11    The appellants did not communicate with the Tribunal prior to the hearing on 23 March 2017. That led to it making the dismissal decision that simply recorded that the appellants had not appeared at the scheduled time and place for the hearing on 23 March 2017 and had not contacted the Tribunal since to explain their non-appearance. It noted that the Tribunal had received no response to the hearing invitation, and that, as no satisfactory reason for their non-appearance had been given, it had decided on 24 March 2017 to dismiss the application without further consideration.
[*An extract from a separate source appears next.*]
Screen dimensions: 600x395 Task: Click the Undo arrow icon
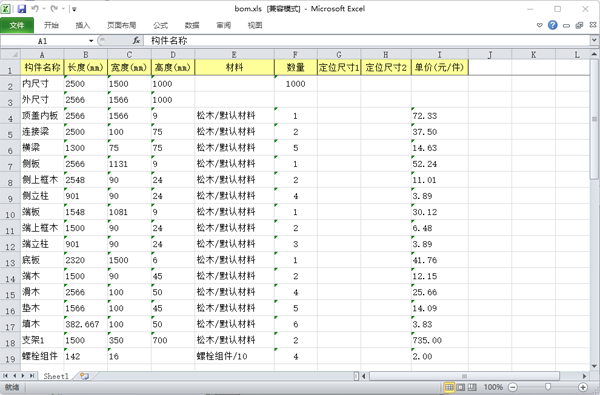tap(35, 9)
12    The Tribunal sent the solicitor notice of the dismissal decision, and by doing so, notified the appellants in accordance with the Migration Act. The Tribunal’s letter suggested that the appellants could apply in writing by 7 April 2017 to the Tribunal to reinstate their application for review. It said that a reinstatement application should set out why they failed to appear and provide any other information they wanted the Tribunal to take into consideration when deciding whether to grant the reinstatement application.
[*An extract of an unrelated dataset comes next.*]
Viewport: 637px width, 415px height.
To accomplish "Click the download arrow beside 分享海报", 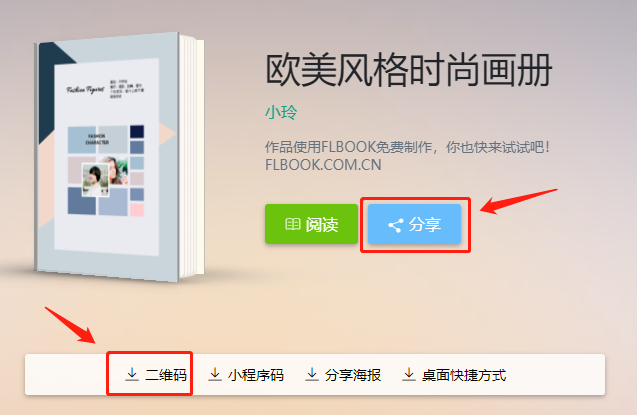I will coord(312,374).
Correspondence from the appellants’ solicitor

13    The Tribunal’s letter of 24 March 2017 at least prompted some response from the appellants’ side, on 7 April 2017, when the solicitor wrote saying that “evidence demonstrating that [the husband] was unable of his own accord to appear at the hearing will be provided”. It referred to the “rough medical history” that he had had since October 2012, his then current age of 68, and ailments both physical and mental, including his first heart attack in 2012 and various operations. The solicitor’s letter referred to the husband having been admitted to hospital on numerous occasions between 2013 and 2015 regarding his heart condition, reports of which had been provided to the delegate. The letter informed the Tribunal that the husband currently took medication for his condition, was both physically and emotionally frail, suffered from chest pain and had numerous other physical ailments, together with anxiety and depression. It attached letters provided by a psychologist referring to the husband’s asserted fear of persecution as having caused his depression, anxiety and stress. The letter said attending an interview relating to his fears of persecution:

…will undoubtedly result in the recurrence of these symptoms and would result in negative health consequences. Therefore [the husband] could not attend on the date of his [hearing].
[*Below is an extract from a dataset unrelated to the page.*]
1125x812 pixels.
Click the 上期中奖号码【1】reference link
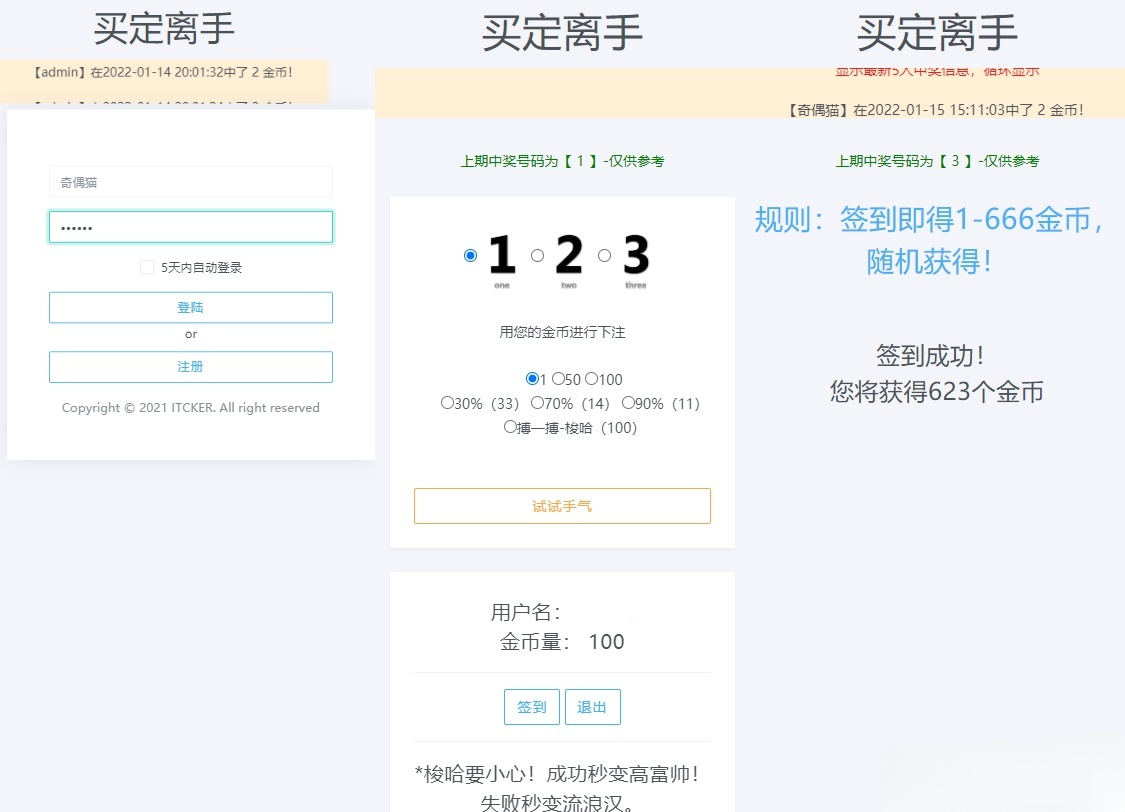[x=562, y=161]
14    The letter said that the husband would be unable to attend a hearing due to his medical issues but informed the Tribunal that, nonetheless, he had been willing to prepare for and attend the hearing scheduled for 23 March 2017. That was because, so the letter said, the husband had attended an appointment at the solicitor’s office on 4 January 2017, and continued:

We began to prepare [the husband] for the interview by questioning him on his claims. During the appointment we could visibly see the distress it was causing him. [The husband] had trouble breathing and was distressed even after we chose to cease preparing him for the interview. [The husband’s] visit to our office proved that he is in no shape to attend the interview and give oral evidence for his claims. From the medical history given above and the medical reports attached, if [the husband] was to attend the hearing, his health would undoubtedly suffer.

(emphasis added)

15    The solicitor’s letter attached documents including photographs of the husband while in hospital and medical certificates that did not provide any information about the condition of the husband in March or April 2017 or his (in)ability to attend the hearing at the time fixed. The solicitor’s letter went on to ask that the Tribunal reverse the dismissal decision because a failure to do so would deny their client natural justice. It concluded by saying:

[W]e would like an opportunity to provide written submission outlining the supporting arguments for our client’s matter.

The confirmation decision

16    The confirmation decision, made on 10 April 2017, recorded the Tribunal’s receipt of the 7 April 2017 letter and noted the solicitor’s submission that the husband said that he was willing to prepare for and attend the hearing because he had attended his solicitors’ office on 4 January 2017. It referred to the medical material that the solicitors had submitted. It concluded that, having carefully considered those matters, all of the medical evidence significantly predated the date of the 23 March 2017 hearing and there was no contemporaneous medical evidence as to the husband’s fitness or otherwise to attend that day. The Tribunal said (at pars 8-9 of the confirmation decision):

I have taken into account that the [appellants] were invited to the hearing by email on 13 January 2017 well in advance of the date of the hearing and that they were represented and yet no evidence of the [appellants’] unfitness to attend a hearing was submitted or requests for postponement were made to the Tribunal despite the [husband] being apparently unable to be interviewed by his agents on 4 January 2017. On the evidence before me I do not accept that the [husband] was unfit (mentally and/or physically) to attend the hearing as has been claimed. Further, there is nothing before me to indicate that the [wife] was unable or unfit to attend the hearing.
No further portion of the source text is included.